File Type
The File Type settings allow you to specify which file types SiteSucker should download and which it should treat as HTML. These settings also allow you to fix incorrect file type information sent from a site.
The File Type pane of the Settings dialog provides the following controls:
Filter
Use settings under this tab to specify which file types SiteSucker is allowed to download. (SiteSucker uses media types to identify different file types, since this is standard information included in the Internet headers.) The following options are available:
- Allow All File Types - Download all files regardless of file type
- Allow Specified File Types - Only download the specified file types
- Disallow Specified File Types - Never download the specified file types
Note: SiteSucker always downloads HTML and CSS files regardless of this setting.

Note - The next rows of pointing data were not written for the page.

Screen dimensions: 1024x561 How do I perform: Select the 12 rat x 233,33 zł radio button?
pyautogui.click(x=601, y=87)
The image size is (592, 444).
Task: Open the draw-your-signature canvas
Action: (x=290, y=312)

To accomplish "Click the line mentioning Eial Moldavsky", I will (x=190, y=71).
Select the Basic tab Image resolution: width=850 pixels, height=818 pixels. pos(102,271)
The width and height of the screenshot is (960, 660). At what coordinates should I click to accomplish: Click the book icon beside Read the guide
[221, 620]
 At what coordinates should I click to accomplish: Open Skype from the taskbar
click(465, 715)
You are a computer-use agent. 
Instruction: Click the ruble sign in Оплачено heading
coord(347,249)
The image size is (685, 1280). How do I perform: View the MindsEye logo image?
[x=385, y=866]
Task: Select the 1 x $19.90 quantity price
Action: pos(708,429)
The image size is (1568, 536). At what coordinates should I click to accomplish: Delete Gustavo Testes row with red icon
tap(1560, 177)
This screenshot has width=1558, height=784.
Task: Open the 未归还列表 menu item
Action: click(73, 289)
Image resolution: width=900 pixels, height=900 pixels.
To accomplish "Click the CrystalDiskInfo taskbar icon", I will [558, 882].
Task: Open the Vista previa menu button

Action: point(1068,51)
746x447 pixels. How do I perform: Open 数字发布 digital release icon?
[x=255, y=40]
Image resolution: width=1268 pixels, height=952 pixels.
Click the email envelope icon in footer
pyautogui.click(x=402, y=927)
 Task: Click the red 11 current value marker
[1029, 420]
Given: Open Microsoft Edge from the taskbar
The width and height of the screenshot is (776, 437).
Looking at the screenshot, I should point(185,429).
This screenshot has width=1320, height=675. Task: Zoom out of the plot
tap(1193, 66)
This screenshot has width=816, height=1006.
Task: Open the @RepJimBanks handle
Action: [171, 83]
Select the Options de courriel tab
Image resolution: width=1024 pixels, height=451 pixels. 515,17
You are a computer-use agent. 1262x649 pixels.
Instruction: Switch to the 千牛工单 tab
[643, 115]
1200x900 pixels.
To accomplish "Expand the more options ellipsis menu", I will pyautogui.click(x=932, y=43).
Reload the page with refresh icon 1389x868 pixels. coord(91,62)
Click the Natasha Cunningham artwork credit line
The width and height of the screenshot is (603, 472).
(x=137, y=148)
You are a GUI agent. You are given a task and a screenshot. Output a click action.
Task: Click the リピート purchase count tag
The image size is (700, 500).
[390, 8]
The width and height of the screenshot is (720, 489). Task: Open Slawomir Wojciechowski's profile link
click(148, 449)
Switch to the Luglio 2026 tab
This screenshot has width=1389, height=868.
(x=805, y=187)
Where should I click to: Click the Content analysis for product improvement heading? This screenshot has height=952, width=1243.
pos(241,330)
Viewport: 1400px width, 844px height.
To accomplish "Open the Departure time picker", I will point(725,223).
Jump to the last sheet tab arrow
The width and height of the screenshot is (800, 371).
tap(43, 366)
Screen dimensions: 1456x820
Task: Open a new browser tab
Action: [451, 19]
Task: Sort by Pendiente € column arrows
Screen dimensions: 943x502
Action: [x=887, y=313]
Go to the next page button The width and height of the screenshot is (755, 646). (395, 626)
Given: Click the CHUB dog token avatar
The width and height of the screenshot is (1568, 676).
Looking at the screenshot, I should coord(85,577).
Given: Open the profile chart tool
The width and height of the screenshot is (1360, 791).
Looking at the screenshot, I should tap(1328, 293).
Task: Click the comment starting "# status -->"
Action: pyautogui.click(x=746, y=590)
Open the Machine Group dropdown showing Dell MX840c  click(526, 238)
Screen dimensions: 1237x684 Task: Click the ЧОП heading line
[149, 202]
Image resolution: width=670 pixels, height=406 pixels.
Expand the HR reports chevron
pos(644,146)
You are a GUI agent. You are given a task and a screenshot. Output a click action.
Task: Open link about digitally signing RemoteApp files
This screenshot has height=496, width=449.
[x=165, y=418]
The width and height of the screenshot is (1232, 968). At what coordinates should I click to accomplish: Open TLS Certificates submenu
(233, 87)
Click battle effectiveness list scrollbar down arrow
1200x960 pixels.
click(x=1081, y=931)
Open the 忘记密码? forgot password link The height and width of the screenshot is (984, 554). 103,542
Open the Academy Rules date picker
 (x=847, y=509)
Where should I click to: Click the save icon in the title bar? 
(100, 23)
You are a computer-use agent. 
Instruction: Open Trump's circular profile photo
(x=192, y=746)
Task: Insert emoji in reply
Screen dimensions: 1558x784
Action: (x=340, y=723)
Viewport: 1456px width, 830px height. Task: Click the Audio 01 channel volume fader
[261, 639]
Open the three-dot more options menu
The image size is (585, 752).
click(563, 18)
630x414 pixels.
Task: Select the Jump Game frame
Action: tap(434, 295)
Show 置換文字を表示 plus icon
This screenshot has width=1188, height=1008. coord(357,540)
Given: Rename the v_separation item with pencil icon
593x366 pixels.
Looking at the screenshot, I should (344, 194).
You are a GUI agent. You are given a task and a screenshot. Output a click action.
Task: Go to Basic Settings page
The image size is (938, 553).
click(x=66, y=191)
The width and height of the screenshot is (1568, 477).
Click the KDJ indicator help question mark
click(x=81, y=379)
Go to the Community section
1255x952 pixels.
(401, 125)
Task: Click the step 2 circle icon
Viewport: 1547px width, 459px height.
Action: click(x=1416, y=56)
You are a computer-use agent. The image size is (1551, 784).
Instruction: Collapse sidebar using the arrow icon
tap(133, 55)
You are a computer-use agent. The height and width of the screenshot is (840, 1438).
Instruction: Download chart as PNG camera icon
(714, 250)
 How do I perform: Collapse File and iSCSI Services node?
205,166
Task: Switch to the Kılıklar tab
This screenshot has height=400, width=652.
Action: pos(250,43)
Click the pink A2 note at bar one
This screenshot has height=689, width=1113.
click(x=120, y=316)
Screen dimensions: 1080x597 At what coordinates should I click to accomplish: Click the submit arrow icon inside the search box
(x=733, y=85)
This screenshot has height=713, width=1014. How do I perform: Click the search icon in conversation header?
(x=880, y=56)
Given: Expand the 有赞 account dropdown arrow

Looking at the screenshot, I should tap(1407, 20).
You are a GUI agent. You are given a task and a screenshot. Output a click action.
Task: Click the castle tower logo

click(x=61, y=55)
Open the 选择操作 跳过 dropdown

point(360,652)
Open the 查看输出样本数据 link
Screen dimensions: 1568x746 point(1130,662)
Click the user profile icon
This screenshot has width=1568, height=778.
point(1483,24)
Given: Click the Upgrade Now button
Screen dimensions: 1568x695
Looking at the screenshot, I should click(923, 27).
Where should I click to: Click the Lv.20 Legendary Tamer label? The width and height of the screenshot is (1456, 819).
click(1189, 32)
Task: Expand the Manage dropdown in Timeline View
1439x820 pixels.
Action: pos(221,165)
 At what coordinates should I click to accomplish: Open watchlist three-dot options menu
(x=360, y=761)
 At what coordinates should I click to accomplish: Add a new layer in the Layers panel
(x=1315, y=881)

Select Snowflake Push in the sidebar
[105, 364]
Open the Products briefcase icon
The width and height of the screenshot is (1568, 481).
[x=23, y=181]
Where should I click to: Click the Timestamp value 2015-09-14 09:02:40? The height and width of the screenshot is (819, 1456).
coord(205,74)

If the Allow Specified File Types or Disallow Specified File Types setting is selected, you can choose from the following options (shown with representative media types):
- Archives - application/zip, application/tar, application/stuffit, …
- Audio Files - audio/aiff, audio/mp3, audio/wav, audio/au, …
- Images - image/jpeg, image/gif, image/tiff, image/png, …
- Video Files - video/avi, video/mpg, video/x-ms-asf, … (SiteSucker Pro only)
- Custom Types - as specified under the Custom Types tab
Custom Types and HTML Types
If the Custom Types option is selected under the Filter tab, then settings under the Custom Types tab let you specify which media types SiteSucker should allow or disallow.
Settings under the HTML Types tab let you specify which media types SiteSucker should treat as HTML. When SiteSucker downloads one of these files, it scans it for URLs.
Warning: If the text/html option under the HTML Types tab is off, then webpages will not be scanned and nothing will be downloaded.
Note: You can use the Log Media Types option under the Log settings to determine the media types of downloaded files.
To add a new media type to the Custom Types or HTML Types, click the button and enter the new media type.
To remove media types, select the media types that you want to remove and click the button.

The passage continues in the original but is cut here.